La domanda va presentata presso il Comune di residenza del titolare della fornitura elettrica (anche nel caso in cui non sia il malato stesso), utilizzando gli appositi moduli. È inoltre possibile consegnare la domanda anche presso un altro ente designato dal Comune (come CAF e Comunità montane).

  • Documento di identità e codice fiscale del richiedente (oltre che del malato, nel caso non siano la stessa persona);
  • Certificato ASL che attesti la situazione di grave condizione di salute; la necessità di utilizzare le apparecchiature elettromedicali salvavita; il tipo di apparecchiatura adoperata e le ore di impiego giornaliero; l’indirizzo presso il quale è installata.
  • Modulo B per l’ammissione al bonus regolarmente compilato.

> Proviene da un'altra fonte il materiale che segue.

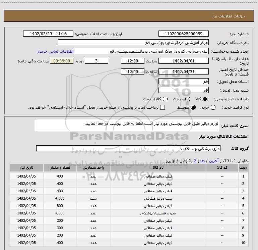The width and height of the screenshot is (258, 250).
Task: Toggle the 'اسناد خزانه اسلامی' payment checkbox
Action: point(163,107)
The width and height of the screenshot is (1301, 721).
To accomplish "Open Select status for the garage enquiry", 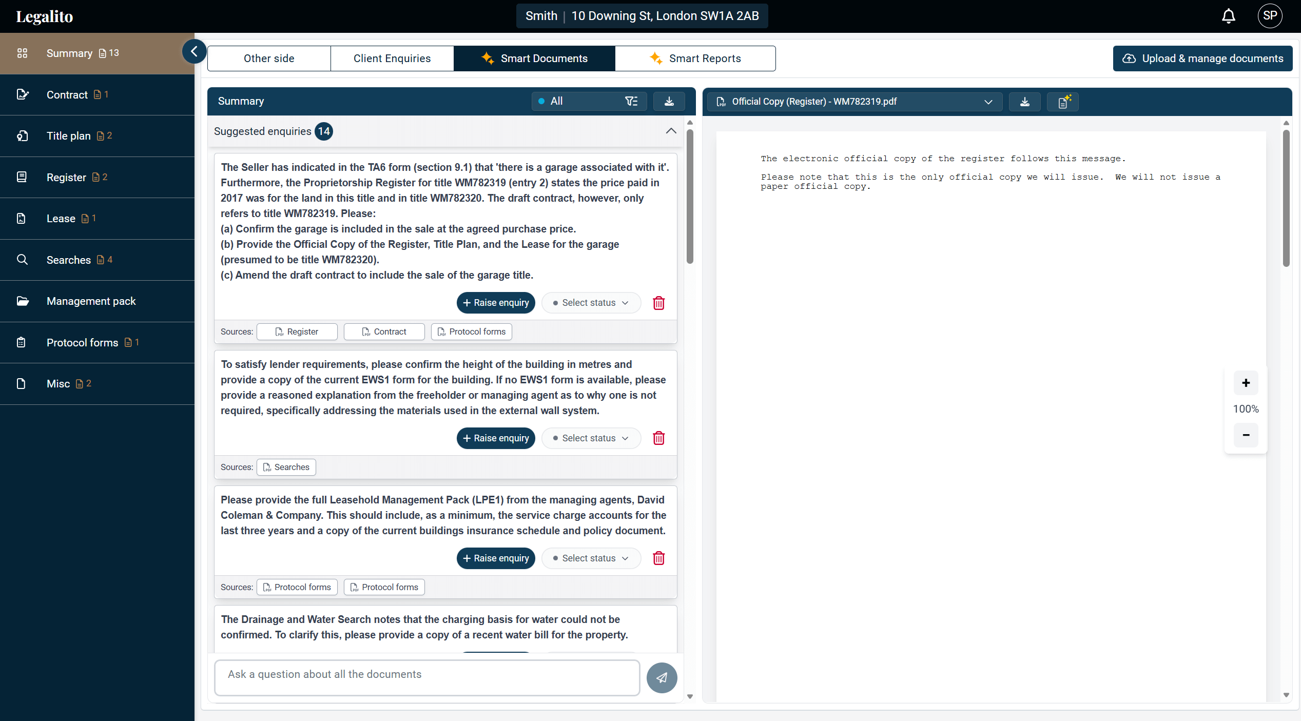I will tap(591, 303).
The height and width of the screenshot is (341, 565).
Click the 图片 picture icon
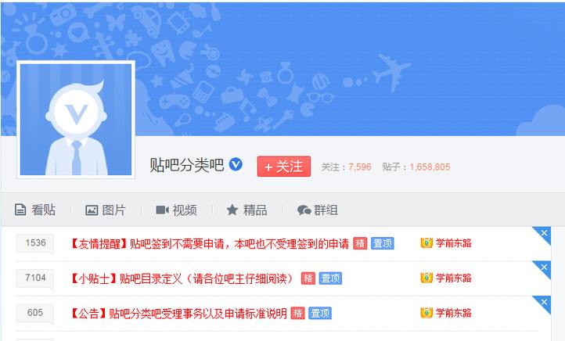92,210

Per la corretta presentazione del modulo B è inoltre necessario avere a disposizione alcune informazioni reperibili in bolletta o nel contratto di fornitura. Vanno cioè indicati: la potenza impegnata o disponibile; il codice POD identificativo del punto di consegna dell’energia (composto da un codice alfanumerico che inizia con IT).

Nel caso, infine, che a consegnare la domanda sia un’altra persona, va anche compilato il modulo Allegato D per le deleghe.

Ammontare del bonus per disagio fisico

Il valore del bonus dipende dalla potenza contrattuale, dalle apparecchiature elettromedicali salvavita utilizzate e dal tempo giornaliero di impiego delle stesse.

Gli sconti in bolletta variano annualmente e nel 2019 risultano essere le seguenti:

extra consumo rispetto a utente tipo (2700 kWh/anno) FASCIA MINIMA
(fino a 600 kWh/anno)
FASCIA MEDIA
(tra 600 e 1200 kWh/anno)
FASCIA MASSIMA
(oltre 1200 kWh/anno)
fino a 3 kW 204 € 336 € 486 €
oltre 3 kW (da 4,5 kW in su) 478 € 605 € 732 €

L’assegnazione a uno dei tre livelli viene calcolata dal sistema informatico che gestisce i bonus in base alla certificazione ASL. Tuttavia, se l’ASL non fornisce indicazioni su macchinari adoperati e ore di utilizzo, il sistema assegna automaticamente la fascia minima.

Modalità di riscossione del bonus

L’importo del bonus viene scalato direttamente in bolletta e ripartito nel corso delle fatture corrispondenti ai consumi dei 12 mesi successivi alla presentazione della domanda. La conferma della sua concessione si ha con un’apposita comunicazione in bolletta. Inoltre, erogazione e valore del bonus per disagio fisico sono riportati nella sezione relativa al totale servizi di rete.

L’assegnazione del bonus continua senza interruzioni, poi, per tutto il periodo di utilizzo delle apparecchiature. Per questo motivo, l’avvenuta cessazione del loro utilizzo va comunicata tempestivamente al proprio venditore di energia elettrica.

Variazioni

Proprio in ragione della continuità di somministrazione del bonus per gravi condizioni di salute e a differenza di quanto accade invece nel caso di agevolazione per disagio economico, non è necessario presentare alcuna domanda di rinnovo. L’erogazione dello sconto, come già precisato, viene infatti interrotta soltanto alla conclusione dell’utilizzo degli apparecchi elettromedicali.

Nell’eventualità, però, che sia necessario installare nuovi macchinari o adoperare per un maggior numero di ore giornaliere quelli già esistenti, occorre presentare nuovamente il modulo B barrando la voce “variazione apparecchiature”. Se all’accettazione della domanda consegue il riconoscimento di un diverso livello di bonus, l’adeguamento economico corrispondente decorre dal momento in cui il cliente presenta la richiesta.